### Goal
Rewrite the listing below, changing every "Image resolution" to "Screenshot size" and keeping everything else the same. Leave the pictures out.

### Pointing data for screenshots
^^^^
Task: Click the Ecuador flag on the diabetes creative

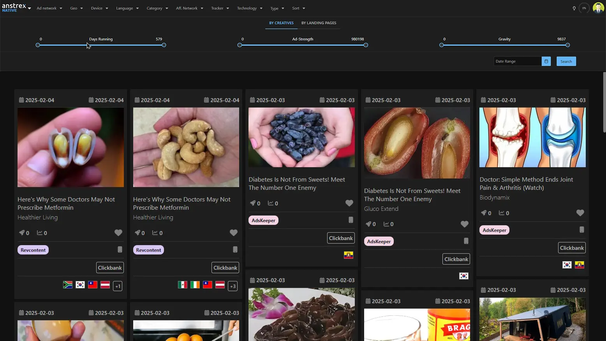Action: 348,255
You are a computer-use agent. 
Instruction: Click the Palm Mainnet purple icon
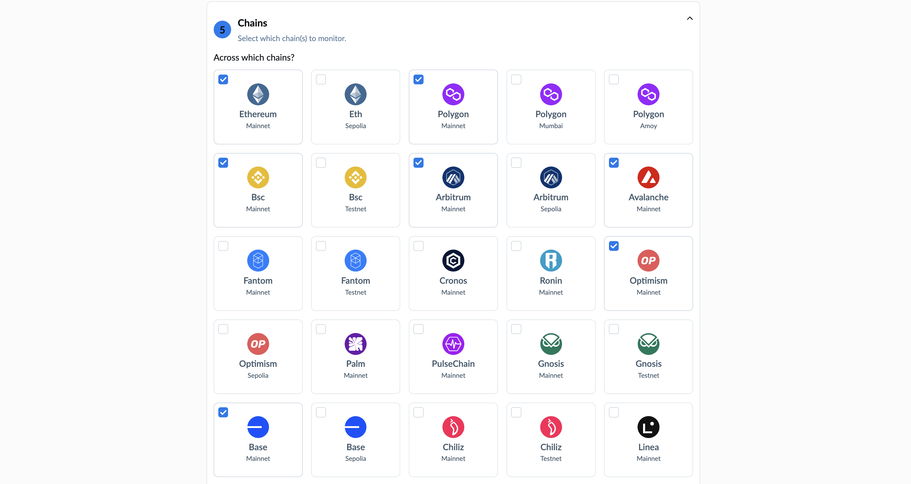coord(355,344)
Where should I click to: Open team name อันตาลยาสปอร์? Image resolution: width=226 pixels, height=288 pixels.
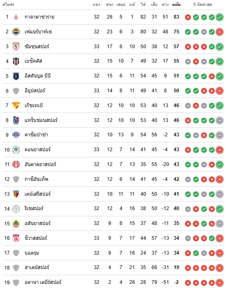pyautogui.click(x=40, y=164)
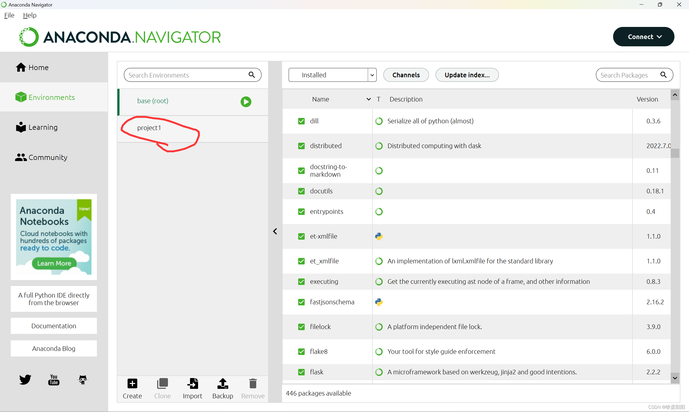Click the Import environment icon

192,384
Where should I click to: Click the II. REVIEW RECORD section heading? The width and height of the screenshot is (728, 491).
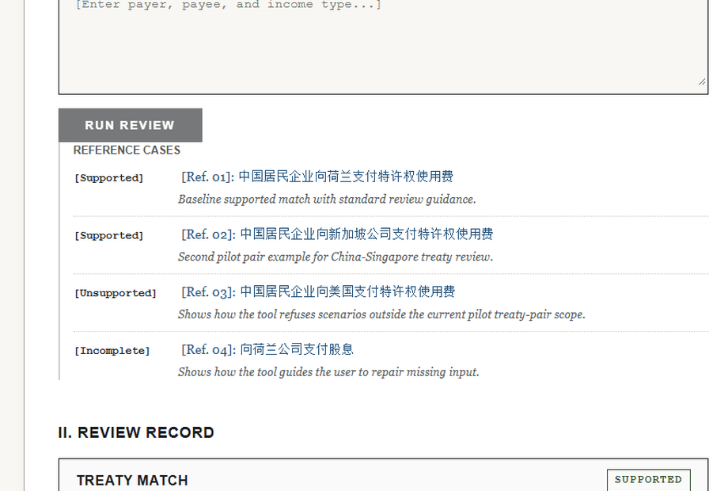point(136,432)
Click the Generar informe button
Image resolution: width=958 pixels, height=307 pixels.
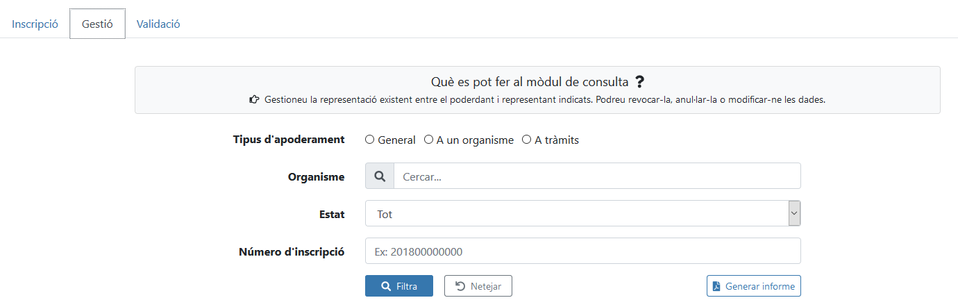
^^^^
### Result for this exercise
Task: Click the Ecuador flag on the diabetes creative

Action: 348,255
You are a computer-use agent. 
Instruction: Click the Palm Mainnet purple icon
coord(355,344)
Where should I click to: Open team name อันตาลยาสปอร์? Screenshot size: width=226 pixels, height=288 pixels.
pyautogui.click(x=40, y=164)
Click the Import environment icon

192,384
Where should I click to: Click the II. REVIEW RECORD section heading? The width and height of the screenshot is (728, 491).
point(136,432)
Click the Generar informe button
Screenshot size: width=958 pixels, height=307 pixels.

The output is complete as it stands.